今晚谭裕业说自己会出席家长会,同样令晋今源感到意外。他公务繁忙,应酬不断,而且作为经常登上新闻报纸的领导,谭裕业算是公众人物,谭俊为的家长会他都鲜少露面,引起小儿子的强烈不满。
以前的家长会,晋今源直接选择不告知,谭裕业和晋葭仪也不会多问什么,或者是私下和班主任交流得也不少,他作为成绩拔尖的学生,也没因此被蔡秉找过麻烦。
只不过这学期开始,学校采取把消息直接发给监护人的模式,这样一来,逃都逃不掉。出于尊重,晋今源还是赶在二老前开口了,大概也是突然觉得,让他们来开养子的家长会并不是一件羞耻的事。
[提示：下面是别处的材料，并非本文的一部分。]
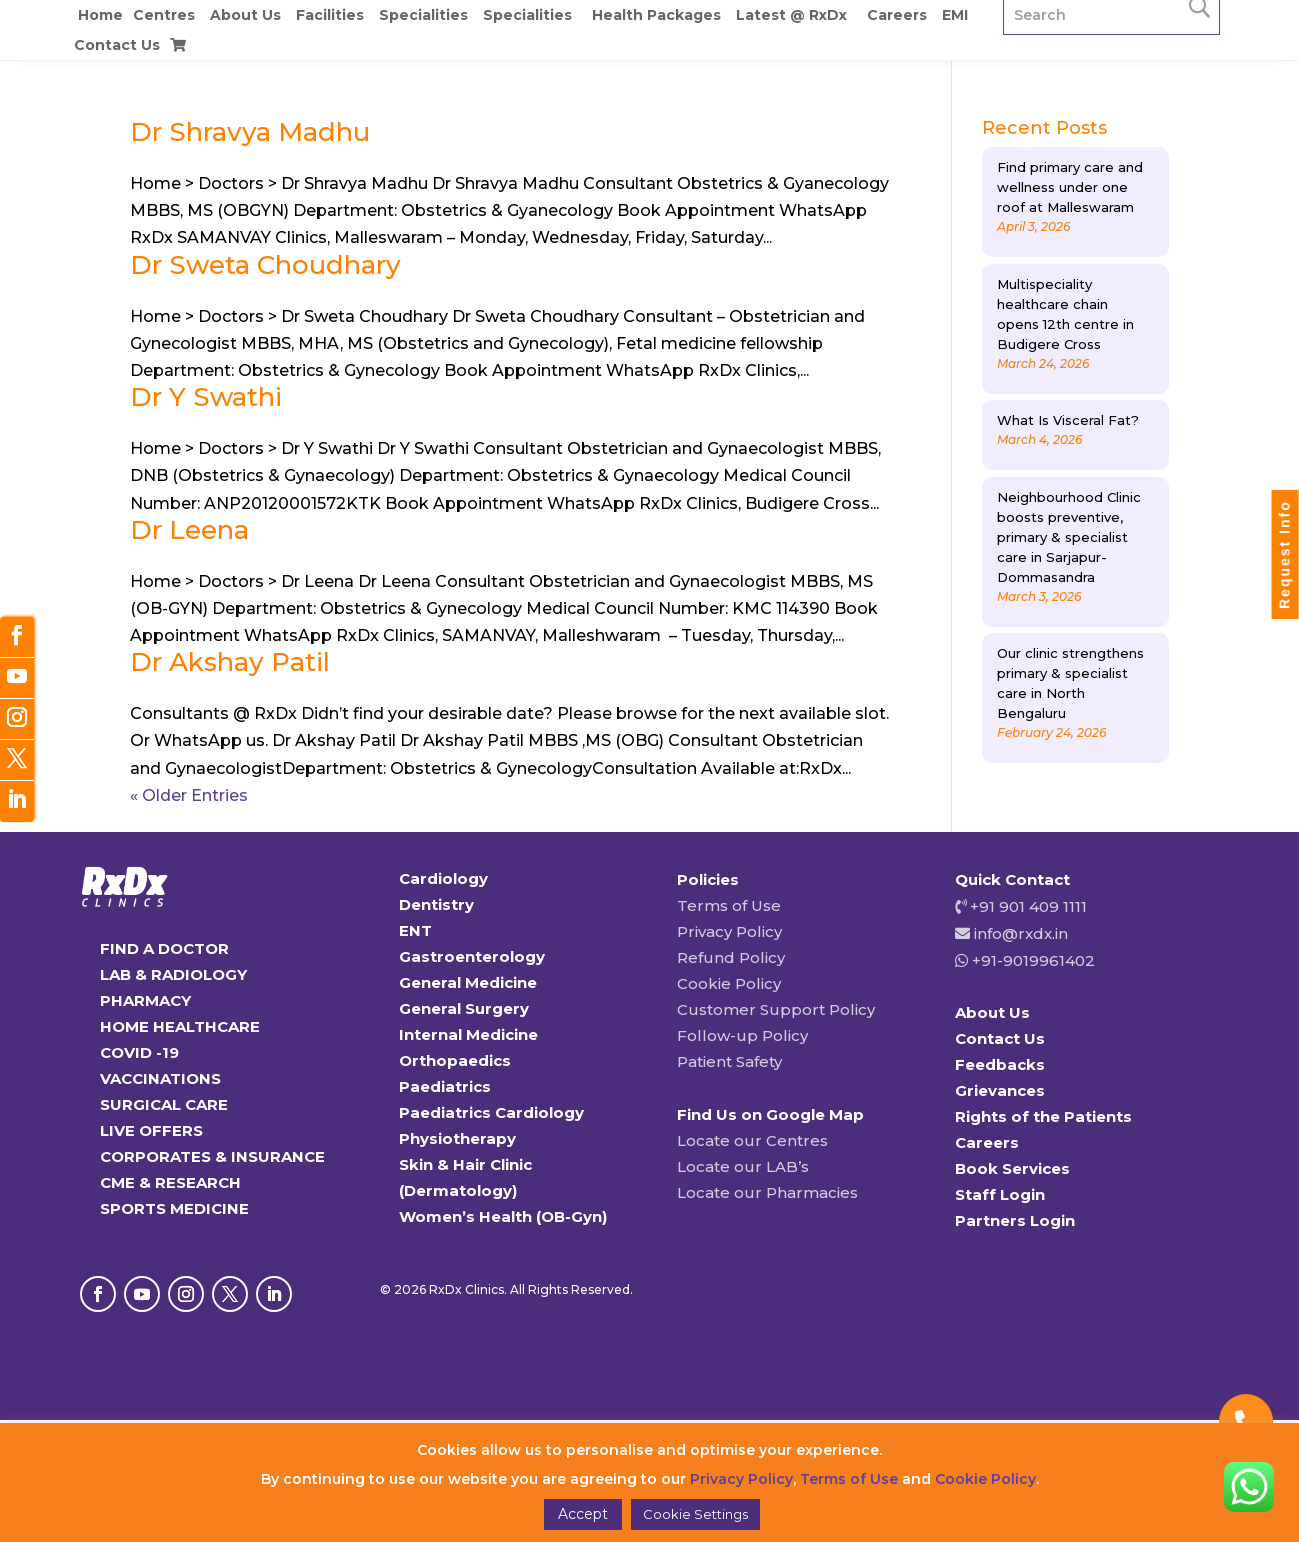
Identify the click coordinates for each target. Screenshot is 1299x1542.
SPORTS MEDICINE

如果有人私下和父母八卦,大官的儿子是捡来的,大人们也在笑话,那也是他们自己的问题。
最起码,他拥有他们可望不可及的成绩,他的养父养母也不是普通老百姓可以随意贴脸开大的人物。
而且,除了那个人,谁会对他具有这么大敌意不怀好心去做那些无聊的闲事?但现在两人算所谓的“朋友”,朋友可以揭对方短,适当玩笑,但绝不会拿对方的伤疤开刀。
想明白这三点,晋今源弯了弯嘴角,一声轻笑在夜色里格外清晰,狗都扭头朝他投去一记困惑的眼神。
半路遇到吕逸,她有夜跑的习惯,浑身散发旺盛的热量。
“真是你,要不是那两个小东西我还不敢认。”
她说话也总是让人琢磨不透是什么情绪,晋今源早习以为常,想了想,告诉她:“我和井梨已经碰到刘息跃和刘莆仙两次。”
“所以呢?”
“你们在一个班,都没察觉到什么?”
吕逸擦去脖子上的汗,口吻淡淡:“刘息跃或许有什么想法,但像刘莆仙这样的女同学一定没有。”
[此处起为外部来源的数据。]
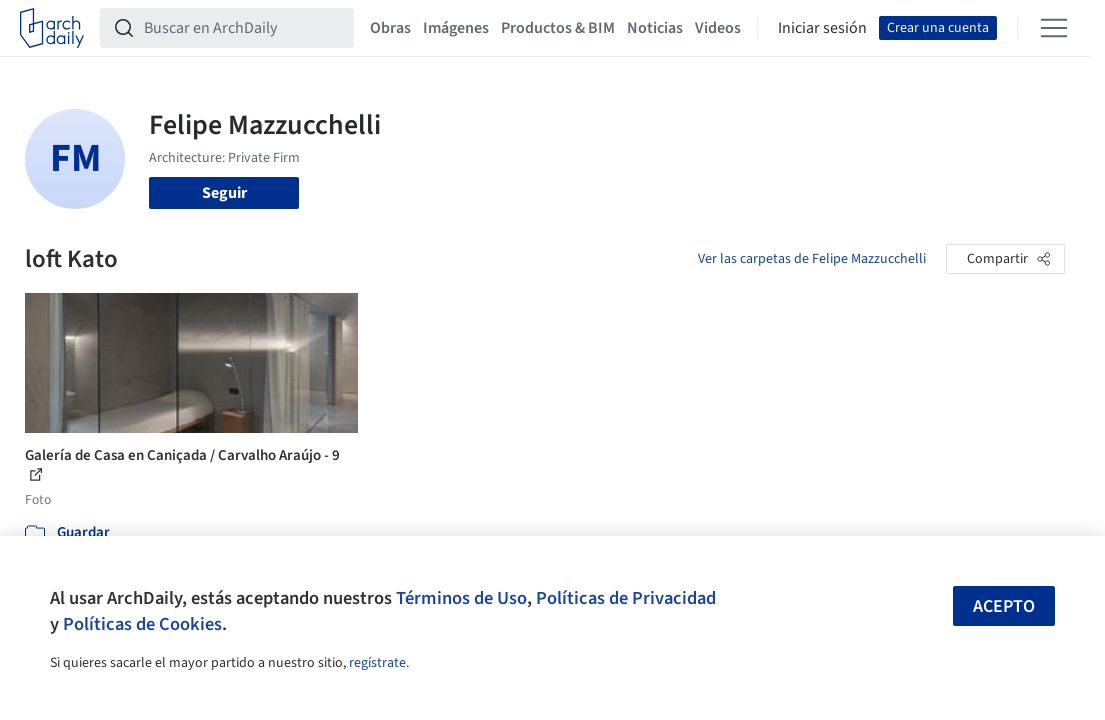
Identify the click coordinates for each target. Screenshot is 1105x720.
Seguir (224, 193)
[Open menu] (1054, 28)
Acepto (1004, 606)
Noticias (655, 28)
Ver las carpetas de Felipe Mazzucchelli (812, 259)
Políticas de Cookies (142, 624)
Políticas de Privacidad (626, 598)
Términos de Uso (461, 598)
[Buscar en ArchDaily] (243, 28)
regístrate (377, 663)
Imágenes (456, 28)
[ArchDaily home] (52, 28)
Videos (718, 28)
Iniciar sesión (822, 28)
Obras (390, 28)
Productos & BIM (558, 28)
某人也分析出类似的观点,晋今源眉头微微一动,知道这是她们女孩子的思维,没再多说什么。
“你喜欢他什么?”
吕逸作出一副夸张的样子,“天呐,晋今源居然会好奇这些!该不会你真对我有什么非分之想吧。”
晋今源不为所动朝前走,眼神都不屑给一个,脑海里想起的却是井梨那个被他自己识破的误会。
“喜欢就是喜欢。”吕逸很霸道,她不是那种需要对方认可了才去行动的女生,以前她喜欢一个男孩,对方有女朋友她也可以在不介入的情况下等他们分手后男生自己转头走到她面前。
“那你喜欢张也然什么?”
猝不及防被反问,晋今源瞥了眼一脸狡黠的吕逸,心头一动。
一个月前,井梨问他怎么和前女友分手的。这的确令他感到意外,那时候她跟在于骋身边看似游离,其实把什么都记到了心里,而且她有不随大众的判断,唯独问起张也然。
见他不回答,走神一样,吕逸意味深长眯了眯眼,自顾点起头来。
晋今源嗓音毫无温度:“都过去多久了。”
“真的过去了吗?”吕逸在试探边缘反复横跳,因为她料定晋今源不会因此翻脸。
“初恋呢,不管过去多久都是难以忘怀的。”
这一回,晋今源没再出声,保持沉默,若有所思的样子,背影是深沉。